Remember, this is experimental / proof of concept stage
system (definitely qualifies as cheap / old) :
mysql 5 on ubuntu 64
Core 2 CPU 6300 @ 1.86GHz (dual core)
4GB RAM
commodity SATA disks in raid1 (linux software raid)

At present I am storing futures data only (well, I have only started getting data from here & there and loading them, changing database schema as I go along - strictly work in progress. Plan to store daily & 1 minute resolution data only. Tick data, if I plan to store in future, would be in a) binary files with (possibly) links from within mysql or b) binary fields within mysql itself. Perhaps a day's worth of ticks on 1 ticker in one file / row. I think trying to store one tick per row is simply not workable.

I am also storing one symbol per table. _ESZ09_m, for example stores all 1 minute data for ESZ09 from listing to expiry. About 100k+ rows per table. For stocks, my estimate is.. let's see.. IBM 20 years of 1 minute data = 20*250*390 = 1,950,000, ignoring non RTH data - still not too bad. I can do a select * on the table about 0.59 second. with some "tradedate between 'this and 'that'" is still under a second.

I also have a bunch of mysql stored functions and procs that string together series to produce adjusted / unadjusted continuous contracts - those take a bit of time - but that's processing time, and I do not need to do that very often.

Are you seeing similar times or better / worse?

DarthSidious · Mar 24, 2010

Quote from garchbrooks:The test table layout I'm using for tickdata is this:
More...

What is your definition of "tickdata"? tick data, as I know it, refers to one trade. It has no OHLC. just one price.

rosy2 · Mar 24, 2010

theres a developer edition of kdb thats free.

DarthSidious · Mar 24, 2010

Quote from rosy2:theres a developer edition of kdb thats free.
More...

End User understands that the Download Kdb+ Software contains a feature which will automatically cause the Download Kdb+ Software temporarily time-out every two hours and to cease functioning after a specified period

garchbrooks · Mar 24, 2010

Quote from DarthSidious:

garch, can you provide some more details on what you are trying to store? I am no position to give a definitive answer as I have very recently started to put together something very similar to you.

Remember, this is experimental / proof of concept stage
system (definitely qualifies as cheap / old) :
mysql 5 on ubuntu 64
Core 2 CPU 6300 @ 1.86GHz (dual core)
4GB RAM
commodity SATA disks in raid1 (linux software raid)

At present I am storing futures data only (well, I have only started getting data from here & there and loading them, changing database schema as I go along - strictly work in progress. Plan to store daily & 1 minute resolution data only. Tick data, if I plan to store in future, would be in a) binary files with (possibly) links from within mysql or b) binary fields within mysql itself. Perhaps a day's worth of ticks on 1 ticker in one file / row. I think trying to store one tick per row is simply not workable.

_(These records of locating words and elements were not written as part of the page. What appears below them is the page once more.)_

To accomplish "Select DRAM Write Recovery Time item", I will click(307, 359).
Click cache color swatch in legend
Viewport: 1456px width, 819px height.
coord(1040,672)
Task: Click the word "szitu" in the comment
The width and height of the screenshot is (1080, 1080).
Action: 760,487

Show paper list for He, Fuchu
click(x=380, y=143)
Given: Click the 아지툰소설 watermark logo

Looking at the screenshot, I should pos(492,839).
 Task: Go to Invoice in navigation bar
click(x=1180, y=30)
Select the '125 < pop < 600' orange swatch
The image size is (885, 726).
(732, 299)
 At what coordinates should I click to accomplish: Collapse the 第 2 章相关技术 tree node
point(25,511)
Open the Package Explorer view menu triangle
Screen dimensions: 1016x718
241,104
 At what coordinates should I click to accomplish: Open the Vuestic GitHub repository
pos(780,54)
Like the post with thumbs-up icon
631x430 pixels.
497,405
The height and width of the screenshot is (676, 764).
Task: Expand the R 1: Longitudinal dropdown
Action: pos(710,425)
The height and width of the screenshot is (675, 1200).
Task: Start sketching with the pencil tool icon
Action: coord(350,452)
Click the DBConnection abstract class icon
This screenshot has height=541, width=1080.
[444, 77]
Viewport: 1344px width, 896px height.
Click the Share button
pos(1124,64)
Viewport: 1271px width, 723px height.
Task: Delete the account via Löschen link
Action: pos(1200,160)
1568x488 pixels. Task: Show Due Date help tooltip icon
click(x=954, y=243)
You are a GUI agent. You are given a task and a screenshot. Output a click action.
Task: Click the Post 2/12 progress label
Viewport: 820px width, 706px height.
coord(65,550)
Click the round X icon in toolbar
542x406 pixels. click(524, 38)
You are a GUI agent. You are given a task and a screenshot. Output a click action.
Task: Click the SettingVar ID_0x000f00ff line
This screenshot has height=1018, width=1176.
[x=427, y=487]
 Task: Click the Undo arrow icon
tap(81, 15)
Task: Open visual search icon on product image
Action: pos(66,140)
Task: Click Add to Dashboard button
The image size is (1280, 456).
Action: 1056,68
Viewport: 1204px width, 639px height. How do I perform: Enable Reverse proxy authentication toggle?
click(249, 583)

I am also storing one symbol per table. _ESZ09_m, for example stores all 1 minute data for ESZ09 from listing to expiry. About 100k+ rows per table. For stocks, my estimate is.. let's see.. IBM 20 years of 1 minute data = 20*250*390 = 1,950,000, ignoring non RTH data - still not too bad. I can do a select * on the table about 0.59 second. with some "tradedate between 'this and 'that'" is still under a second.

I also have a bunch of mysql stored functions and procs that string together series to produce adjusted / unadjusted continuous contracts - those take a bit of time - but that's processing time, and I do not need to do that very often.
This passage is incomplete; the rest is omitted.